Using proper procedures for capillary GC column storage and conditioning can have a major impact on column lifetime and the quality of results obtained. This "Tips and Tricks" instalment covers everything you wanted to know but were never told about proper GC column maintenance.


Using proper procedures for capillary GC column storage and conditioning can have a major impact on column lifetime and the quality of results obtained. This "Tips and Tricks" instalment covers everything you wanted to know, but were never told, about proper GC column maintenance.

Column Storage 
Correct column storage is necessary to prevent two major occurrences - the ingress of atmospheric oxygen and moisture into the column and the oxidative degradation of the bonded stationary phase through UV catalyzed mechanisms. The following guidelines will help ensure longer column lifetime:

  • Remember to seal the column ends when they are not in use to exclude atmospheric oxygen and moisture. The easiest way is to seal the column using silicone septa (cut them in half - it’s less expensive!!) or column sealing caps.

  • Don’t leave the column out on the bench where it can be damaged. Store the column so it will not be scratched. If scratched, the stress to the column may cause it to crack during operation.

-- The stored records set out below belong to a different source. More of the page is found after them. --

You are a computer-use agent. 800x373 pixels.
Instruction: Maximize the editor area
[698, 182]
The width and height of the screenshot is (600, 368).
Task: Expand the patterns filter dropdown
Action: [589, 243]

  • Store the column boxed with the test chromatogram in a dark place. Exposure to high levels of ultraviolet light can initiate oxidization of the stationary phase.

If the column is to remain on the instrument a constant low flow of carrier gas should be maintained with the split flow on.  If the split flow is switched off back diffusion of air into the column can occur; this air can then cause damage.  In order to prevent a build-up of moisture and air in the oven it should be left on at a 
temperature of 60 °C.

Oxygen rapidly degrades the stationary phase by cleaving bonds along the back-bone of the column. This is known as a “cyclic backbiting reaction” where the siloxane chain breaks into more thermodynamically stable, but also more volatile, cyclic siloxanes (Figure 1). It is the elution and detection of these cyclic siloxanes which constitutes column bleed. This damage is irreversible.  The cyclic structures which are formed during this process have characteristic mass spectra at m/z 207, 281, and 355.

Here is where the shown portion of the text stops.